[Exercise aim] Repeat the records exactly, so that each line matches the original.

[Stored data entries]
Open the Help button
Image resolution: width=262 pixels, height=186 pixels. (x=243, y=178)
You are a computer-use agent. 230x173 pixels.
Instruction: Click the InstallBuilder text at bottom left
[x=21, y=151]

[Answer to this problem]
Open the Help button
Image resolution: width=262 pixels, height=186 pixels. (x=243, y=178)
You are a computer-use agent. 230x173 pixels.
Instruction: Click the InstallBuilder text at bottom left
[x=21, y=151]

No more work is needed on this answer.